[Selected extract]:

+--

Comment on attachment 663089 [details] [diff] [review]
reject negative canvas size

Review of attachment 663089 [details] [diff] [review]:
-----------------------------------------------------------------

::: content/canvas/src/WebGLContext.cpp
@@ +338,5 @@
>  NS_IMETHODIMP
>  WebGLContext::SetDimensions(int32_t width, int32_t height)
>  {
> +    if (width < 0 || height < 0) {
> +        GenerateWarning("Canvas size is too large (seems like a negative value wrapped)");

This seems like a weird way to say that we don't allow negative values, as IIRC, the javascript width/height values are signed. I would rather this just say that we don't allow negative width or height.
Attachment #663089 - Flags: review?(jgilbert) → review+
Comment on attachment 663089 [details] [diff] [review]
reject negative canvas size

Review of attachment 663089 [details] [diff] [review]:
-----------------------------------------------------------------

::: content/canvas/src/WebGLContext.cpp
@@ +339,5 @@
>  WebGLContext::SetDimensions(int32_t width, int32_t height)
>  {
> +    if (width < 0 || height < 0) {
> +        GenerateWarning("Canvas size is too large (seems like a negative value wrapped)");
> +        return NS_ERROR_OUT_OF_MEMORY;

As above, I don't actually think this is the right error to throw, since this should be invalid rather than too-large, unless the WebGL spec (or similar) requires these values to be interpreted as unsigned.
(In reply to Jeff Gilbert [:jgilbert] from comment #17)
> Comment on attachment 663089 [details] [diff] [review]
> reject negative canvas size
> 
> Review of attachment 663089 [details] [diff] [review]:
> -----------------------------------------------------------------
> 
> ::: content/canvas/src/WebGLContext.cpp
> @@ +338,5 @@
> >  NS_IMETHODIMP
> >  WebGLContext::SetDimensions(int32_t width, int32_t height)
> >  {
> > +    if (width < 0 || height < 0) {
> > +        GenerateWarning("Canvas size is too large (seems like a negative value wrapped)");
> 
> This seems like a weird way to say that we don't allow negative values, as
> IIRC, the javascript width/height values are signed. I would rather this
> just say that we don't allow negative width or height.

The canvas width/height attributes are actually unsigned:

http://www.whatwg.org/specs/web-apps/current-work/multipage/the-canvas-element.html#the-canvas-element

That's why I felt the need to phrase this in this convoluted way.
(In reply to Jeff Gilbert [:jgilbert] from comment #18)
> Comment on attachment 663089 [details] [diff] [review]
> reject negative canvas size
> 
> Review of attachment 663089 [details] [diff] [review]:
> -----------------------------------------------------------------
> 
> ::: content/canvas/src/WebGLContext.cpp
> @@ +339,5 @@
> >  WebGLContext::SetDimensions(int32_t width, int32_t height)

+--

[Page and screen pointing data]:
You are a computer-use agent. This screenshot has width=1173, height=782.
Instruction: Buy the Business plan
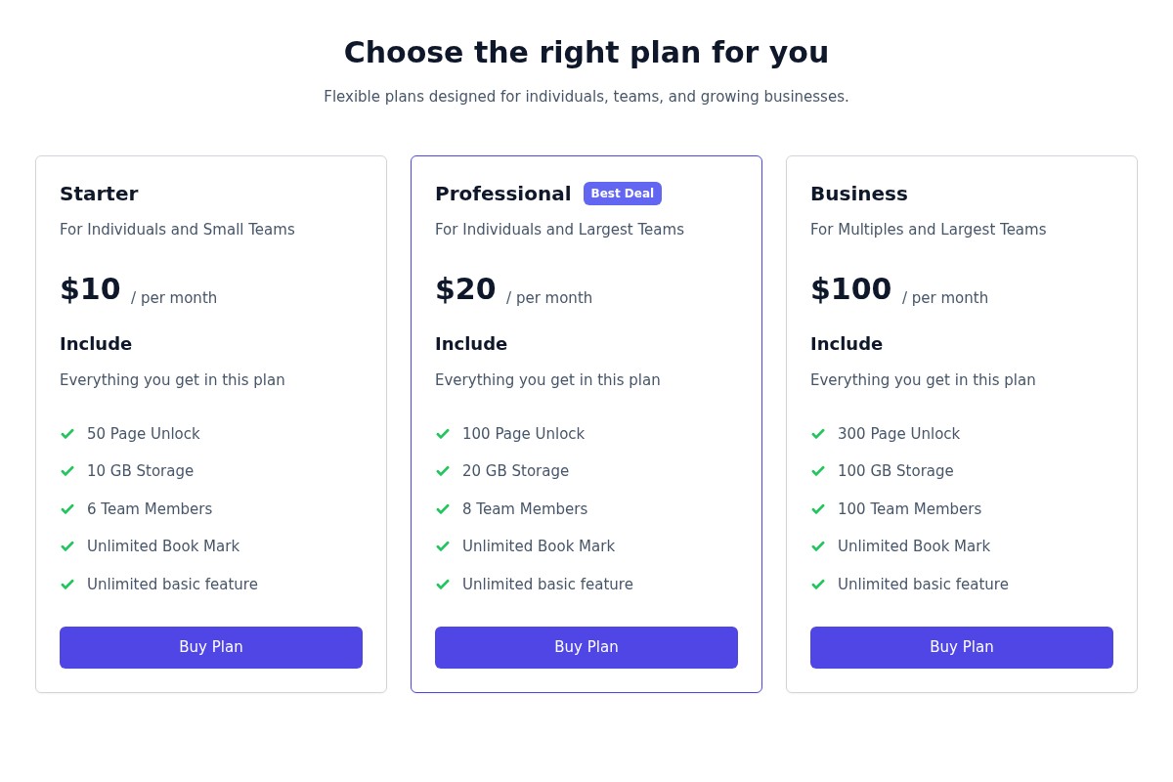click(962, 647)
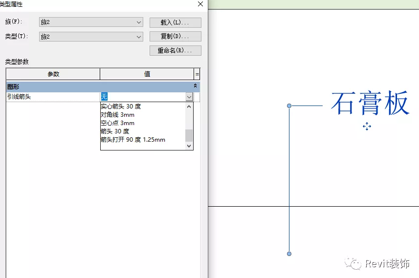Click the 载入(L)... button
The width and height of the screenshot is (419, 278).
click(x=175, y=23)
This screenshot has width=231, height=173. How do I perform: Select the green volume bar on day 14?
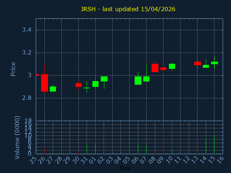[x=206, y=146]
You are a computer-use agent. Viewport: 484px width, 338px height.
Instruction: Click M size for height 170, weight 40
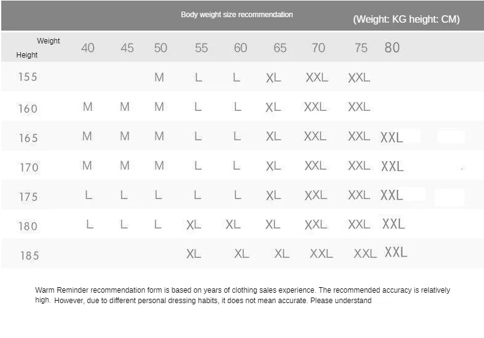pyautogui.click(x=87, y=165)
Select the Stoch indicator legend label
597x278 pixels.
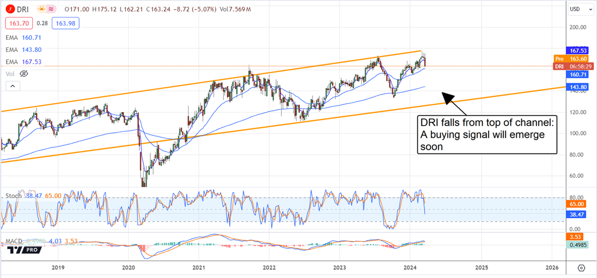13,196
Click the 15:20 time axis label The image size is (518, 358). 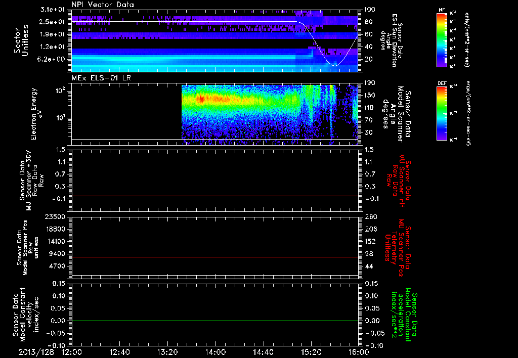(311, 352)
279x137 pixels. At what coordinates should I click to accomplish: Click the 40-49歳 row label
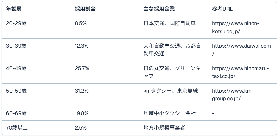click(16, 68)
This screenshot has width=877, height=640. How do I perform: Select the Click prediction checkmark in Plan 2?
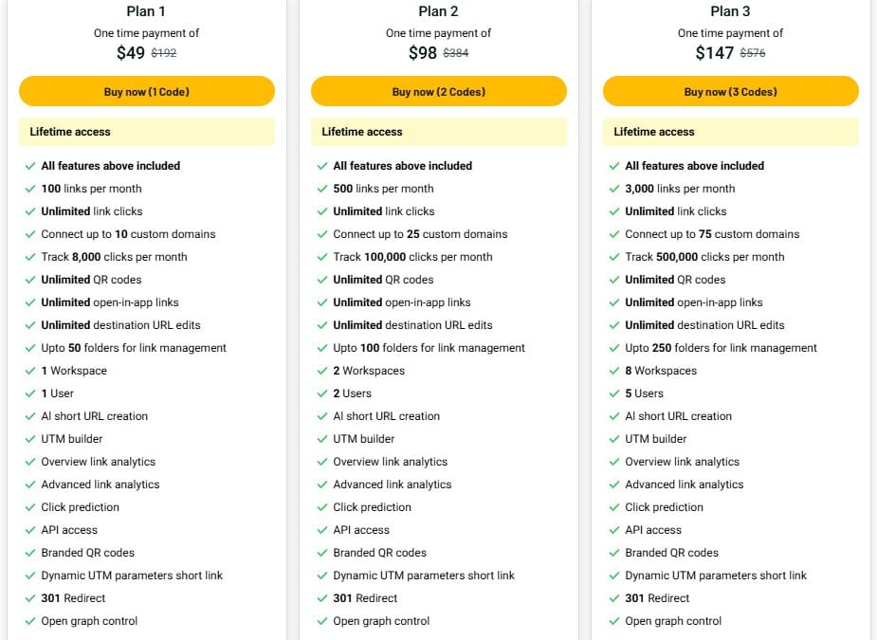(x=322, y=507)
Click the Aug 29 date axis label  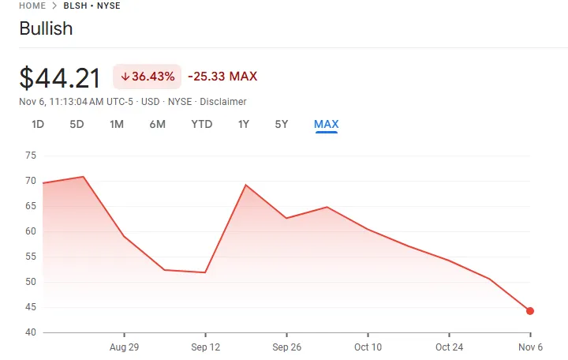coord(124,347)
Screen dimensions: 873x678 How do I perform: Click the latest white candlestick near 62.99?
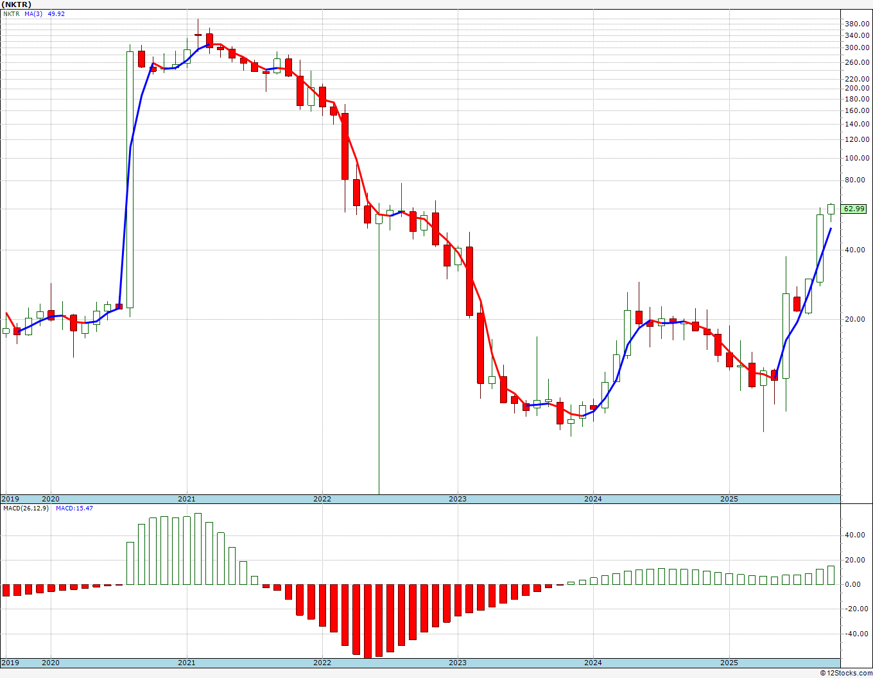tap(831, 209)
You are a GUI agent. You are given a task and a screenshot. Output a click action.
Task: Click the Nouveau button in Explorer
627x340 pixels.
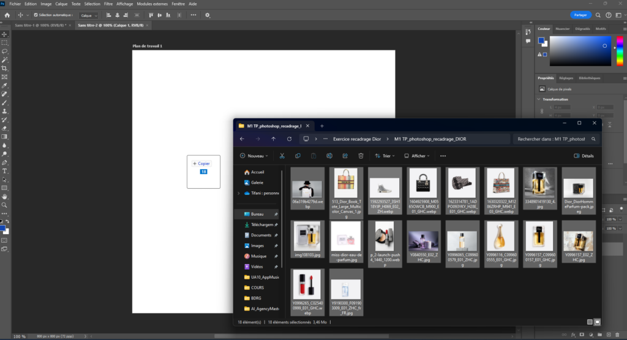tap(253, 156)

+--

[Work instructions]:
1) In the review thread, what does the reply say about the canvas width and height attributes?
2) Please update the review thread from "As above, I" up to and including "from comment #17)", putting "illegal" in place of "invalid".

[Exercise responses]:
1) They are actually unsigned.

2)
As above, I don't actually think this is the right error to throw, since this should be illegal rather than too-large, unless the WebGL spec (or similar) requires these values to be interpreted as unsigned.
(In reply to Jeff Gilbert [:jgilbert] from comment #17)